## Exercise details:
Reproduce every one of the following records verbatim, line for line, changing nothing.

## Task inputs:
■ ■ ■ ■
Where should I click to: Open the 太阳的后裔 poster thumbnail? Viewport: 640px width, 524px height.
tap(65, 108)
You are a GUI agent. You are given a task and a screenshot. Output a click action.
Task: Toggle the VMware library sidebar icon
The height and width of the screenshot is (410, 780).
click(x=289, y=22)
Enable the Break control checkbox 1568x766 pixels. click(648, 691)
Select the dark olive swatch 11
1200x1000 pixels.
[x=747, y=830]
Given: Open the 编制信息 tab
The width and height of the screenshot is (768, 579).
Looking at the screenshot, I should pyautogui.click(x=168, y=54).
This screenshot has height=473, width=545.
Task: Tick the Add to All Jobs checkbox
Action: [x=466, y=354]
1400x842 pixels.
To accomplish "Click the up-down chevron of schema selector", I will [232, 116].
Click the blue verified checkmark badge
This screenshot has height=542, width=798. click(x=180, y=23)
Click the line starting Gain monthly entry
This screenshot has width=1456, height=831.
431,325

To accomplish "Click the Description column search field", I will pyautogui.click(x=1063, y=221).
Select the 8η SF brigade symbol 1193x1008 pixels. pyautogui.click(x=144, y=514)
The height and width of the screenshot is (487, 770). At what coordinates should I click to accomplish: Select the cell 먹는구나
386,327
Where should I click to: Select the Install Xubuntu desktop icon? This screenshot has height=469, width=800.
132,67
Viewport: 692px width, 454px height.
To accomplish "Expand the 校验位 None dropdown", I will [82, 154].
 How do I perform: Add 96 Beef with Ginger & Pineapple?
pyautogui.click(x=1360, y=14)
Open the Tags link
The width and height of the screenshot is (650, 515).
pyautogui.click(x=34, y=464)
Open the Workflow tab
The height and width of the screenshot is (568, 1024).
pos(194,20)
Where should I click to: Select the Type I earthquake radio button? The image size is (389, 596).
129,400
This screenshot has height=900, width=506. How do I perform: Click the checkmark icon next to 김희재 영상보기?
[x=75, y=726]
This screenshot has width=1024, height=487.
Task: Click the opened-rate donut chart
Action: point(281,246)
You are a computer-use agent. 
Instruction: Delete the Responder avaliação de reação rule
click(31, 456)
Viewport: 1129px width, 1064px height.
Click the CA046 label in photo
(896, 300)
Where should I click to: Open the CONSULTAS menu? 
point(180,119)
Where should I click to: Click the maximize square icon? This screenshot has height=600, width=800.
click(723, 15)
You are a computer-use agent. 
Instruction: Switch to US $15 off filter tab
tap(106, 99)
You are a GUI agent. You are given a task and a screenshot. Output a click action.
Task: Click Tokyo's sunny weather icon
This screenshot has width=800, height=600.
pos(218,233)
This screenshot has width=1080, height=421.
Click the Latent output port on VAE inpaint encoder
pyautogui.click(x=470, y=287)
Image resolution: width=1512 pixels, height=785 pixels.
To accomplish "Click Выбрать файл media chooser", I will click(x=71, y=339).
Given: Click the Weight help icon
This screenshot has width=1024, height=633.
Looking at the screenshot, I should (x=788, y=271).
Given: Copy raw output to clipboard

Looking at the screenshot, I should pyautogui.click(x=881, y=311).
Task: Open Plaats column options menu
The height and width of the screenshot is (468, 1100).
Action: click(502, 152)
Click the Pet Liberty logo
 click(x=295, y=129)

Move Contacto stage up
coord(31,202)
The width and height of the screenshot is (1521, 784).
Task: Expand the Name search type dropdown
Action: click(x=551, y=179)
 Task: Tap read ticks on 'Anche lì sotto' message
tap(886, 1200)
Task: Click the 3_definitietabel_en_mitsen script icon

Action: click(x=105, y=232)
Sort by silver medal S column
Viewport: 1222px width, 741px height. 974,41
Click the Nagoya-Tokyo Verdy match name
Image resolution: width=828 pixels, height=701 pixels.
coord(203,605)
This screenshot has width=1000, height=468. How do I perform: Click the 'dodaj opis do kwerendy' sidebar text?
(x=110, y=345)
■ ■ ■ ■
## Solved exercise:
Where should I click to: Open the 太阳的后裔 poster thumbnail? Viewport: 640px width, 524px height.
tap(65, 108)
You are a GUI agent. You are given a task and a screenshot. Output a click action.
Task: Toggle the VMware library sidebar icon
The height and width of the screenshot is (410, 780).
click(x=289, y=22)
Enable the Break control checkbox 1568x766 pixels. click(648, 691)
Select the dark olive swatch 11
1200x1000 pixels.
[x=747, y=830]
Given: Open the 编制信息 tab
The width and height of the screenshot is (768, 579).
Looking at the screenshot, I should pyautogui.click(x=168, y=54).
This screenshot has height=473, width=545.
Task: Tick the Add to All Jobs checkbox
Action: [x=466, y=354]
1400x842 pixels.
To accomplish "Click the up-down chevron of schema selector", I will [232, 116].
Click the blue verified checkmark badge
This screenshot has height=542, width=798. click(x=180, y=23)
Click the line starting Gain monthly entry
This screenshot has width=1456, height=831.
431,325

To accomplish "Click the Description column search field", I will pyautogui.click(x=1063, y=221).
Select the 8η SF brigade symbol 1193x1008 pixels. pyautogui.click(x=144, y=514)
The height and width of the screenshot is (487, 770). At what coordinates should I click to accomplish: Select the cell 먹는구나
386,327
Where should I click to: Select the Install Xubuntu desktop icon? This screenshot has height=469, width=800.
132,67
Viewport: 692px width, 454px height.
To accomplish "Expand the 校验位 None dropdown", I will [82, 154].
 How do I perform: Add 96 Beef with Ginger & Pineapple?
pyautogui.click(x=1360, y=14)
Open the Tags link
The width and height of the screenshot is (650, 515).
pyautogui.click(x=34, y=464)
Open the Workflow tab
The height and width of the screenshot is (568, 1024).
pos(194,20)
Where should I click to: Select the Type I earthquake radio button? The image size is (389, 596).
129,400
This screenshot has height=900, width=506. How do I perform: Click the checkmark icon next to 김희재 영상보기?
[x=75, y=726]
This screenshot has width=1024, height=487.
Task: Click the opened-rate donut chart
Action: point(281,246)
You are a computer-use agent. 
Instruction: Delete the Responder avaliação de reação rule
click(31, 456)
Viewport: 1129px width, 1064px height.
Click the CA046 label in photo
(896, 300)
Where should I click to: Open the CONSULTAS menu? 
point(180,119)
Where should I click to: Click the maximize square icon? This screenshot has height=600, width=800.
click(723, 15)
You are a computer-use agent. 
Instruction: Switch to US $15 off filter tab
tap(106, 99)
You are a GUI agent. You are given a task and a screenshot. Output a click action.
Task: Click Tokyo's sunny weather icon
This screenshot has width=800, height=600.
pos(218,233)
This screenshot has width=1080, height=421.
Click the Latent output port on VAE inpaint encoder
pyautogui.click(x=470, y=287)
Image resolution: width=1512 pixels, height=785 pixels.
To accomplish "Click Выбрать файл media chooser", I will click(x=71, y=339).
Given: Click the Weight help icon
This screenshot has width=1024, height=633.
Looking at the screenshot, I should (x=788, y=271).
Given: Copy raw output to clipboard

Looking at the screenshot, I should pyautogui.click(x=881, y=311).
Task: Open Plaats column options menu
The height and width of the screenshot is (468, 1100).
Action: click(502, 152)
Click the Pet Liberty logo
 click(x=295, y=129)

Move Contacto stage up
coord(31,202)
The width and height of the screenshot is (1521, 784).
Task: Expand the Name search type dropdown
Action: click(x=551, y=179)
 Task: Tap read ticks on 'Anche lì sotto' message
tap(886, 1200)
Task: Click the 3_definitietabel_en_mitsen script icon

Action: click(x=105, y=232)
Sort by silver medal S column
Viewport: 1222px width, 741px height. 974,41
Click the Nagoya-Tokyo Verdy match name
Image resolution: width=828 pixels, height=701 pixels.
coord(203,605)
This screenshot has width=1000, height=468. How do I perform: Click the 'dodaj opis do kwerendy' sidebar text?
(x=110, y=345)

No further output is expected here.